Let's ask to end life with terminal illness in a humane and kind way!

Wilkolampshade · 01/11/2021 21:32

No, not at all unreasonable. Flowers for you, and your mum, and for everyone else on this thread caring for a loved one with this disgusting disease.
My mum died with Alzheimers', vascular dementia and 'parkinsonian traits'. It was horrific. We watched her disappear before our eyes. A decade of mourning her loss over and over.

VeryQuaintIrene · 01/11/2021 21:32

My mum already had horrible anxiety and depression and I could see her just beginning to move into dementia (couldn't follow the plot of a book any more, sometimes thought her parents were still alive) and then she got covid and died. I miss her terribly but I know that she would not have wanted to live this year in a care home, getting worse, and with me unable to see her because of restrictions. A merciful end in its way.

ParkheadParadise · 01/11/2021 21:33

My mum was never treated right in the care home because she constantly went in all the rooms looking for her Mammy. One time I walked in and a staff member was shouting at her.

▶ **WHAT NEEDS TO BE DONE**
Copy the part of the forum thread about mothers with dementia, starting at "Let's ask to" and ending at "over and over.".

▶ **RECORDED INFORMATION**
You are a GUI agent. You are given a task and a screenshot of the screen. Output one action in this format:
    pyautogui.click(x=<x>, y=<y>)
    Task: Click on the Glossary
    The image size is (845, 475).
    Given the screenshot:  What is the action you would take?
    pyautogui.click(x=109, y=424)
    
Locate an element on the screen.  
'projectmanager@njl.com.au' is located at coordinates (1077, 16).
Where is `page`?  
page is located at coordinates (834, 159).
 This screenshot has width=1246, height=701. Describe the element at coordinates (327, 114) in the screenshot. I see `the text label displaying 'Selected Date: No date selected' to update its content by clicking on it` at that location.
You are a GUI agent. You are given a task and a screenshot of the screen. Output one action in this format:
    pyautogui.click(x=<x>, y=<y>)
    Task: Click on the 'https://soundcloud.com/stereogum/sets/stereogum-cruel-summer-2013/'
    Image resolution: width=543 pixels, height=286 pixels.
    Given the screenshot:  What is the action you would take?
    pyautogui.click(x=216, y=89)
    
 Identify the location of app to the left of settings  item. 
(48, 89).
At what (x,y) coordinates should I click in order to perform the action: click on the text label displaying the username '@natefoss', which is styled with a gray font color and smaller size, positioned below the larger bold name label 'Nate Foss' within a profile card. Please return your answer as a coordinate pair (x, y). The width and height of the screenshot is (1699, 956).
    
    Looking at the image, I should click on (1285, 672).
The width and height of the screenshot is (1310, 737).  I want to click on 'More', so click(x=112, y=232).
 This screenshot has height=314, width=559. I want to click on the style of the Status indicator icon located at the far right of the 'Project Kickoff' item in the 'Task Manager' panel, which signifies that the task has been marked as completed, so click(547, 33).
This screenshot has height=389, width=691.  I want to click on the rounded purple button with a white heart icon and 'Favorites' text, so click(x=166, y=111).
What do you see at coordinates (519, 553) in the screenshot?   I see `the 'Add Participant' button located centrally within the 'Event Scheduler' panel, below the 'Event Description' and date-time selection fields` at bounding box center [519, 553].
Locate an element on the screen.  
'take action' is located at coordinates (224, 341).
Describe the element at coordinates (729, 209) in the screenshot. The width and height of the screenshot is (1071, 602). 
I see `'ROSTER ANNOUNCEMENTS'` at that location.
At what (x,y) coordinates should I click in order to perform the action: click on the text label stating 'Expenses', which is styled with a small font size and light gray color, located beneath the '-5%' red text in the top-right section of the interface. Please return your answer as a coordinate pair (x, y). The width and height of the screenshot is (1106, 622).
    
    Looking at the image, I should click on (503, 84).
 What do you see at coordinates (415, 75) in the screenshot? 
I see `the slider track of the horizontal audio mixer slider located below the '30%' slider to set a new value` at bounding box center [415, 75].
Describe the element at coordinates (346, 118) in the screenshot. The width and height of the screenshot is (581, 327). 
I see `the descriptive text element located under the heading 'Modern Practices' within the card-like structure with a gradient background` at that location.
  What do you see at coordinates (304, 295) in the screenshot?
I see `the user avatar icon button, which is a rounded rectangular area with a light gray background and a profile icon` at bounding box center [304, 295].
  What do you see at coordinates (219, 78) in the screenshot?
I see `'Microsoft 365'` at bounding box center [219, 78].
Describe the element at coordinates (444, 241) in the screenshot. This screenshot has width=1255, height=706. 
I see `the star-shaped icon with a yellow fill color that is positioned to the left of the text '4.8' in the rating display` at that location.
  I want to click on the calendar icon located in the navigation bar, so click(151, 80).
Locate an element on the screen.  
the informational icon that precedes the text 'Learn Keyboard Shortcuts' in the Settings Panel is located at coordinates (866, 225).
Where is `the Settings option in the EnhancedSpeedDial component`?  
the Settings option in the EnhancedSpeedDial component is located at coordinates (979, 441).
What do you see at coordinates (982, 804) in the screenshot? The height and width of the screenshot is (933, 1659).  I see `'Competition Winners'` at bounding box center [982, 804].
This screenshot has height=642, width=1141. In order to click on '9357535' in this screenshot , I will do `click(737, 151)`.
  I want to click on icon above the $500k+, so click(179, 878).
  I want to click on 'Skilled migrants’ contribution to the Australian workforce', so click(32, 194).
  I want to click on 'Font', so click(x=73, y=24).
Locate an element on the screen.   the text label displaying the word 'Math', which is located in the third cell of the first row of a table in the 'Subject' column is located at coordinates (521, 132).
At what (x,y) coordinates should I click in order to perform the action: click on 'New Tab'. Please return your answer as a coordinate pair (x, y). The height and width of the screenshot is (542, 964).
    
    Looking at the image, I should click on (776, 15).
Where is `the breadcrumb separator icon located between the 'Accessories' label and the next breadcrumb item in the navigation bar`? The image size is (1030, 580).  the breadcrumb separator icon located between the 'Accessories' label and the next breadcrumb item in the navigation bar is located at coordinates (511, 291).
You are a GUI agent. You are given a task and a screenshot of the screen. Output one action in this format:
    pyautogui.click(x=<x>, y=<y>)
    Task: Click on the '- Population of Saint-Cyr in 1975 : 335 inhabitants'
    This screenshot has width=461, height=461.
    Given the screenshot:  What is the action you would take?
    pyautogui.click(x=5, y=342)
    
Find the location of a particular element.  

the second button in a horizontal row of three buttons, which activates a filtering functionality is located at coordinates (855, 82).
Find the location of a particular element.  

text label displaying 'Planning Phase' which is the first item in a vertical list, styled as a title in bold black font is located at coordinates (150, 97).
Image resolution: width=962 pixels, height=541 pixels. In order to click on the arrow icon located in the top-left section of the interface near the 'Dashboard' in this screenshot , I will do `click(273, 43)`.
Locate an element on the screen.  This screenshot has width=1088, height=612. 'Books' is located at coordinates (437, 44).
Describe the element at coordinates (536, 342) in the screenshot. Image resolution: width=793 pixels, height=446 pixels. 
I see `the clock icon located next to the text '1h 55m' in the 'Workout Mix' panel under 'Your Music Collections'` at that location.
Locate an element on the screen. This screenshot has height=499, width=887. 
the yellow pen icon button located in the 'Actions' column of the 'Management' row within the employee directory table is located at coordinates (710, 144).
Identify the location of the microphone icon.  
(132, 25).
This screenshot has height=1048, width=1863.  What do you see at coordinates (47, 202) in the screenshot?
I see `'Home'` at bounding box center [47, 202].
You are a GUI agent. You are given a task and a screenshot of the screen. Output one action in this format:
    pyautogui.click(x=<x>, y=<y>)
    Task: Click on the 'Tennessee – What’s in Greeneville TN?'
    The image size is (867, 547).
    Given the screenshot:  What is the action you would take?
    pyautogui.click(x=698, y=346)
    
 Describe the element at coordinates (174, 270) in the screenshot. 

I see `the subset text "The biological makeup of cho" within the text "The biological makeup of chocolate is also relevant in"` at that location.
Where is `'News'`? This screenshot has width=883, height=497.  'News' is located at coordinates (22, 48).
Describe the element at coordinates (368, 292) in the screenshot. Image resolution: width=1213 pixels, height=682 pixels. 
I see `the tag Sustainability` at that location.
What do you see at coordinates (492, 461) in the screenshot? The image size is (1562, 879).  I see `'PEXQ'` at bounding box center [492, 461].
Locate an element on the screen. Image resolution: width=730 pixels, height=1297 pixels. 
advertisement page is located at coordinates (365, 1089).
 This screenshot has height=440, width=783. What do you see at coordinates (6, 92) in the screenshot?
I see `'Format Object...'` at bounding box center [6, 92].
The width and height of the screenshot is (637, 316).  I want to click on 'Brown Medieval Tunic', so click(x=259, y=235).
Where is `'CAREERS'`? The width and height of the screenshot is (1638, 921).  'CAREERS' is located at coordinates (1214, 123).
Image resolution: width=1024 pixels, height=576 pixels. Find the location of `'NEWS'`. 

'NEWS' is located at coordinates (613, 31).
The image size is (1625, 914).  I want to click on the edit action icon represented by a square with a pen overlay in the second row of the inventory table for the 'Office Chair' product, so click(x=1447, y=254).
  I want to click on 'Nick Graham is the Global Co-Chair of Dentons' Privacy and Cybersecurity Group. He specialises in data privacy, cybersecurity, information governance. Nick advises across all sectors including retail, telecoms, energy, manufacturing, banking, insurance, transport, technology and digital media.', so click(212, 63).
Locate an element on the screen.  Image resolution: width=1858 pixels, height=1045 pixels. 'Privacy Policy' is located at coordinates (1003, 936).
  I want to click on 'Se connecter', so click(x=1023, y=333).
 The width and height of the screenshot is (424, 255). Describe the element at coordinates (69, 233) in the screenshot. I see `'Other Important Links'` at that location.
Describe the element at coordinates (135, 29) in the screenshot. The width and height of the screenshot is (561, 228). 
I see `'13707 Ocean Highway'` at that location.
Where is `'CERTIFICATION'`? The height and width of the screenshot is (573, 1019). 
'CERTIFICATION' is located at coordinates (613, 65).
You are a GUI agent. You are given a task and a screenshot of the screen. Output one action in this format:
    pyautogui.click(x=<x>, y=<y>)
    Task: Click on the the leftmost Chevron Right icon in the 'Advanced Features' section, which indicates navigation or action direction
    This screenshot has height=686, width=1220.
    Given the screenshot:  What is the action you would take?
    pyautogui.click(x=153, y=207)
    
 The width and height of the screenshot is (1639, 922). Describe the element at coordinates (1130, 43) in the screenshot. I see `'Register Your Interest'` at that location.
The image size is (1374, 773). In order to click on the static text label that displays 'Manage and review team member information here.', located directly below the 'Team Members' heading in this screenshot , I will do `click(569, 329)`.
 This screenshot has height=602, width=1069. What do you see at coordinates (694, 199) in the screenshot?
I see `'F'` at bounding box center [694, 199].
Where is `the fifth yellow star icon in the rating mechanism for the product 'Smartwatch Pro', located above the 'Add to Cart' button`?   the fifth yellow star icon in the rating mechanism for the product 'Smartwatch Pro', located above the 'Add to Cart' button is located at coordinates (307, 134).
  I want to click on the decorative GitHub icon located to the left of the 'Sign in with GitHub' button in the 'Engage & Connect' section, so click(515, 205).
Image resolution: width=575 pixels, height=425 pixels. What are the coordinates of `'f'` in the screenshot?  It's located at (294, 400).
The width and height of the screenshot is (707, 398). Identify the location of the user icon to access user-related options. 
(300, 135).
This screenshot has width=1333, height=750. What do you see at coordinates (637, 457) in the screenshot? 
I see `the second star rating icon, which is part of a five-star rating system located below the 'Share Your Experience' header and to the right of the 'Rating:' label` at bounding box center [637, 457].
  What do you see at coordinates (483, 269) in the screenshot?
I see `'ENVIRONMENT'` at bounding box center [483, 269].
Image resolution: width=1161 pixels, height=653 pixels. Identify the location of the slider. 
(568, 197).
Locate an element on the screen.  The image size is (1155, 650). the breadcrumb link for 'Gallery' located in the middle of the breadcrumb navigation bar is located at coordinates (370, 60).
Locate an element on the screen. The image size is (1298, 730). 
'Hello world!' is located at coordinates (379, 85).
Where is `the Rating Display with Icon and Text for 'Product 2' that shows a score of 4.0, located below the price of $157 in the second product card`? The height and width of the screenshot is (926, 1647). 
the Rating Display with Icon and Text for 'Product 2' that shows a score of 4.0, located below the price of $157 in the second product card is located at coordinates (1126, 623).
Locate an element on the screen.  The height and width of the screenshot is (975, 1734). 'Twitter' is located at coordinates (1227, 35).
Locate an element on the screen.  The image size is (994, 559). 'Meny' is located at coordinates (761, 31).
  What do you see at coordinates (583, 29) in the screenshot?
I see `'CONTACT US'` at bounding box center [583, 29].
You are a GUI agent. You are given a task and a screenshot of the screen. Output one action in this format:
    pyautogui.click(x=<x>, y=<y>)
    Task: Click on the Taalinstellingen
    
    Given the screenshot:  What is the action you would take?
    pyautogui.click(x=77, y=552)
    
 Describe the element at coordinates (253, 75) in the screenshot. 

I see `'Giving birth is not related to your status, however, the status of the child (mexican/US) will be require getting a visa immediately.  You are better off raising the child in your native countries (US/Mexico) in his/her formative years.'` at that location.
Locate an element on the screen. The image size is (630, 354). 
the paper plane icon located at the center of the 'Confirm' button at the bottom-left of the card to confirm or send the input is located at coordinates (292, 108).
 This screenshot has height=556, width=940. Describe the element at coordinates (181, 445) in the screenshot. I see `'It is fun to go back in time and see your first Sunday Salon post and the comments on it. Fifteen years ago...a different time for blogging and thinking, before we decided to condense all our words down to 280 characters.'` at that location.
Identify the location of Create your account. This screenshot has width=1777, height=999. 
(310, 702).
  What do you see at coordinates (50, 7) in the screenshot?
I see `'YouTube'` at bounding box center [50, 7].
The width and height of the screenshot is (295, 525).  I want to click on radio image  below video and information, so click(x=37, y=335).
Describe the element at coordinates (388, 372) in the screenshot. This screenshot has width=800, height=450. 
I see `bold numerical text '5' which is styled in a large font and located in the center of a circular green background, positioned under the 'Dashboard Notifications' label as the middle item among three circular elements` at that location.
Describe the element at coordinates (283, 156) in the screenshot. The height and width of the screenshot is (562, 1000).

▶ **TASK RESULT**
Let's ask to end life with terminal illness in a humane and kind way!

Wilkolampshade · 01/11/2021 21:32

No, not at all unreasonable. Flowers for you, and your mum, and for everyone else on this thread caring for a loved one with this disgusting disease.
My mum died with Alzheimers', vascular dementia and 'parkinsonian traits'. It was horrific. We watched her disappear before our eyes. A decade of mourning her loss over and over.